We are also concerned about the impact on standards across the UK. Given that Northern Ireland is essentially within the EU single market for goods, any good allowed to be sold within the EU, as complying with the EU single market, must be allowed to be sold in Northern Ireland. If, for example, Wales decided to exceed the EU environmental standards applicable to vehicle emissions, the combination of the regulations in the SI and the terms of the United Kingdom Internal Market Bill would mean that Wales could not succeed, because a lower-standard vehicle would be on sale lawfully in Northern Ireland and would be a qualifying Northern Ireland good, and the mutual recognition principle in the United Kingdom Internal Market Bill would have effect. Improving standards is an ambition that the Chancellor of the Duchy of Lancaster often espouses—despite the fact that he is refusing to sign up to any kind of safety net in the current negotiations with the EU—and I appreciate that the right hon. Gentleman probably would not want such consequences to arise, but the combination of the protocol, the SI and the internal market Bill make it very hard to see how Great Britain’s standards could ever exceed EU standards in matters such as environmental protection. Is that also the Minister’s understanding?

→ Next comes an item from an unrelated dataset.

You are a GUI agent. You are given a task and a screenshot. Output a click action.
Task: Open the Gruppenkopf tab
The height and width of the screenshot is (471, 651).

If so, can she explain how the Chancellor of the Duchy of Lancaster will achieve his ambition?

Given that processed goods coming from Northern Ireland may have components originating outside of the country, does the approach outlined in the SI for qualifying goods have wider implications for the UK’s approach to rules of origin with the rest of the world?

I appreciate that the Minister said that further work was ongoing, but the Government have had more than a year since agreeing the withdrawal agreement and the Northern Ireland protocol. Frankly, it is disappointing that the issues I have highlighted have not been resolved by now, so I would be grateful if the Minister could answer my questions.